## Problem requirements
Rewrite the rows starting at the one containing "ОБҐРУНТУВАННЯ ХАРАКТЕРИСТИК ПРЕДМЕТА ЗАКУПІВЛІ" and ending at the one containing "Проекти (101, 83)", both included. Keep each row's text unchanged and scale the coordinates in its answer by a factor of 2, rounding to whole numbers with halves rounded up.

(Part of a data file)
========

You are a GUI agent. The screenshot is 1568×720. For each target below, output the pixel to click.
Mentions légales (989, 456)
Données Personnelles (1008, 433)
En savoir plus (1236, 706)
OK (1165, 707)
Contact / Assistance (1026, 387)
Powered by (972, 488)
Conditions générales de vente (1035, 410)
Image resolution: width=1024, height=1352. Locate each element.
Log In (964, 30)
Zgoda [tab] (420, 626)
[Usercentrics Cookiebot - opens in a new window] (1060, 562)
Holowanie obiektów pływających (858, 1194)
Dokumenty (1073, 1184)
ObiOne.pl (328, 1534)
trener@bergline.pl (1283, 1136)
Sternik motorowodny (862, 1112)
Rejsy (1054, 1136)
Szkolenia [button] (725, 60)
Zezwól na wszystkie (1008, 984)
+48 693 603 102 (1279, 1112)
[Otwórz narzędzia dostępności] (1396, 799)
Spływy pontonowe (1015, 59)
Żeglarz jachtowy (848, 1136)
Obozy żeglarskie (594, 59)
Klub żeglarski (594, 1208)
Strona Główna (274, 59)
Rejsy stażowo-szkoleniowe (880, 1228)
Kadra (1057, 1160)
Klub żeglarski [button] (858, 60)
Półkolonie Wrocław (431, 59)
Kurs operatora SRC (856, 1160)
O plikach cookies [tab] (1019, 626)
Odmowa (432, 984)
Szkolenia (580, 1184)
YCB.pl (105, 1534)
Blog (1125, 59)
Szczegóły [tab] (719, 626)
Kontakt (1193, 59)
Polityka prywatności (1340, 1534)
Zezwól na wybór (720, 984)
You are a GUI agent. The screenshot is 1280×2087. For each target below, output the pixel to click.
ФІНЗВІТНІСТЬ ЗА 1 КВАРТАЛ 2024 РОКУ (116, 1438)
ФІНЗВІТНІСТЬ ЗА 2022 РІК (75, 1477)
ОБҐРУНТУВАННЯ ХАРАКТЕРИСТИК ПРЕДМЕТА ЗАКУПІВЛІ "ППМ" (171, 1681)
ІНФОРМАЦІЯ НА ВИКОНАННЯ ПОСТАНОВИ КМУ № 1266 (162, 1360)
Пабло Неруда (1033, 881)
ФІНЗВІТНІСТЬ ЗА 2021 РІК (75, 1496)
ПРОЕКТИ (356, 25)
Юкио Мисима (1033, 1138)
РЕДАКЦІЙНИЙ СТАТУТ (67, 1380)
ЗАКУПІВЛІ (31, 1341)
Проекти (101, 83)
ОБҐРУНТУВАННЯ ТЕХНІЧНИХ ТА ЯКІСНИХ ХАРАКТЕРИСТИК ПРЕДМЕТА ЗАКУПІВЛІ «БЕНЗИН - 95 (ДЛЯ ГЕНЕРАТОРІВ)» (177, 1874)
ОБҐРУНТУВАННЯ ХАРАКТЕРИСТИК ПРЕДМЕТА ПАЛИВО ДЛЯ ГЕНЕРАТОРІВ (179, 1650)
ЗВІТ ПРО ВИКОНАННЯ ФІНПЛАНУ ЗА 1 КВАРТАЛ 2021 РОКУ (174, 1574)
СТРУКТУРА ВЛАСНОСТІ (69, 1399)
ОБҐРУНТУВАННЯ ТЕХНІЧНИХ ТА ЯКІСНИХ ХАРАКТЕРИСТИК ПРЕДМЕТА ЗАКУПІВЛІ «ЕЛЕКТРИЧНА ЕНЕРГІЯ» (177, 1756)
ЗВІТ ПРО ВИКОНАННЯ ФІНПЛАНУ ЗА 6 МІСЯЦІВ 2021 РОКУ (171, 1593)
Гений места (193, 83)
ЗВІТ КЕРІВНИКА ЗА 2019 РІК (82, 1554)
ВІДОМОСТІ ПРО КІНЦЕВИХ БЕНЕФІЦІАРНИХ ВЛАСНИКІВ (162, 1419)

========

## Exercise answer
ОБҐРУНТУВАННЯ ХАРАКТЕРИСТИК ПРЕДМЕТА ЗАКУПІВЛІ "ППМ" (342, 3362)
ІНФОРМАЦІЯ НА ВИКОНАННЯ ПОСТАНОВИ КМУ № 1266 (324, 2720)
Пабло Неруда (2066, 1762)
ФІНЗВІТНІСТЬ ЗА 2021 РІК (150, 2992)
ПРОЕКТИ (712, 50)
Юкио Мисима (2066, 2276)
РЕДАКЦІЙНИЙ СТАТУТ (134, 2760)
ЗАКУПІВЛІ (62, 2682)
Проекти (202, 166)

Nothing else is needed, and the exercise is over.